### [EXERCISE DIRECTIONS]
Write out the part of the PAN Manager article starting with "Snapshot Analysis" and going on through "also created complexity.", and swap "mainframes" for "minicomputers".

### [PASSAGE TO READ]
Written by Dan Kusnetzky, Contributor

eGenera announced today that Fujitsu has joined both eGenera and Dell in the PAN Manager club. Now there are three suppliers of industry standard systems that can offer off-the-shelf systems that can be joined together to create a unified computing environment. It also demonstrates that it is not necessary to purchase systems that are based upon a single vendor's choice of network, storage and other critical system components unless that meets the business objectives of the organization.

What eGenera has to say about this announcement

Egenera today announced it has added PAN Manager® Software support for the Fujitsu PRIMERGY® BX900 Blade Server, in addition to existing support for Dell hardware and Egenera’s own BladeFrame® offering – continuing its thrust to deliver converged infrastructure solutions compatible with multiple vendors’ servers and Virtual Machine (VM) technologies. Converged Infrastructure – also referred-to as unified computing – simplifies data center infrastructure management by pooling server, I/O, networking and storage resources, and then reallocating them automatically.

About Egenera PAN Manager Software
PAN Manager Software is a form of converged infrastructure that combines the simplification benefits of unified computing with integrated high availability and disaster recovery services for both physical and virtual servers. The software uses standard servers and standard Ethernet to create resource pools that can be rapidly and automatically re-allocated based on business requirements. The result is a simple-to-configure, business-critical infrastructure with massive efficiencies and low-cost operation. The software currently supports hardware available from Egenera, Dell and Fujitsu, and storage from 3Par, Dell, EMC, Fujitsu, HDS, HP, IBM, NetApp and others.

Snapshot Analysis

IT and facilities folks loved mainframes because everything (processors, memory, storage and networking functions) was tightly coupled and, thus, much easier to manage. Industry standard systems, however, took a different approach, i.e., a box for every function and a different vendor for every box.  While this allowed the environment to grow and develop rapidly, it also created complexity.

As any administrator would tell you, complexity leads directly to increased costs, greater opportunity for a problem and can be the enemy of smooth operations over the long term. So, now we see the industry moving back towards a more tightly integrated environment once again.

eGenera was one of the first supplier of industry standard systems that went down that path.  I've followed the company for a very long time and have always thought that they offered a very powerful computing solution.

During the early years, I often suggested that PAN Manager, the software that made the environment appear unified and easy to manage, was much too good for eGenera to keep to itself. I guess that all of the customers, analysts and journalists saying the same thing must have eventually convinced the company that it had to broaden its base. The first partner was Dell and now Fujitsu. PAN Manager also supports components from an impressive array of other partners.

This proves that it is possible to build a unifed computing environment without having to resort to using a single vendor solution that may include lock-ins that an organization may not wish to accept. This will also be seen has a great move by resellers and solutions suppliers who want to build using this technology, but don't like the terms and conditions offered by other suppliers.

I wouldn't be at all surprised to learn about other suppliers joining the club in the future.

### [DATA SHOWN]
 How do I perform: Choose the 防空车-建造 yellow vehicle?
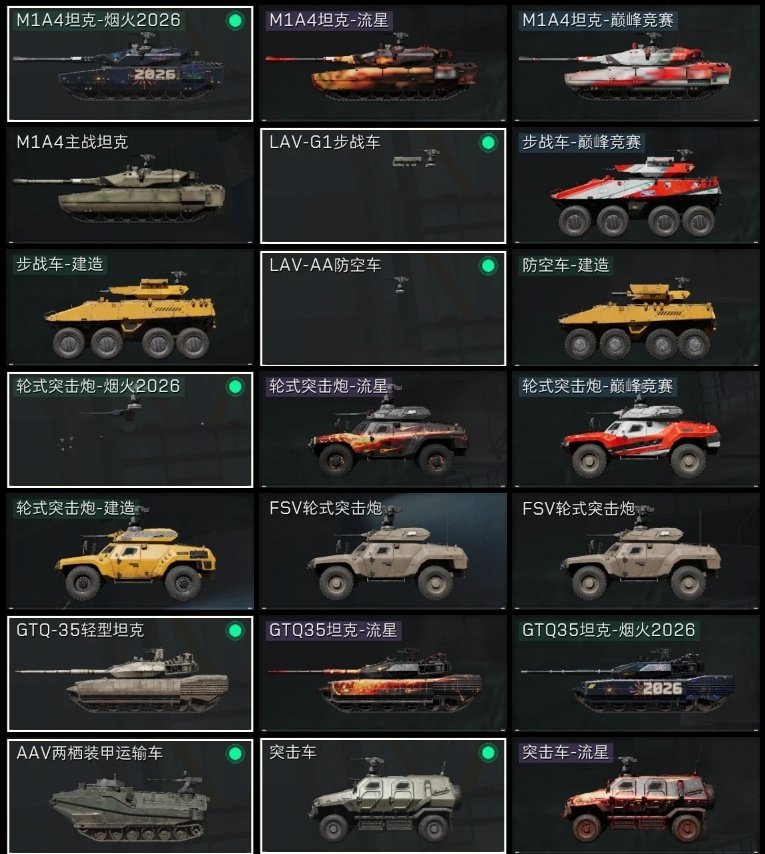[636, 308]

### [RESULT BELOW]
Snapshot Analysis

IT and facilities folks loved minicomputers because everything (processors, memory, storage and networking functions) was tightly coupled and, thus, much easier to manage. Industry standard systems, however, took a different approach, i.e., a box for every function and a different vendor for every box.  While this allowed the environment to grow and develop rapidly, it also created complexity.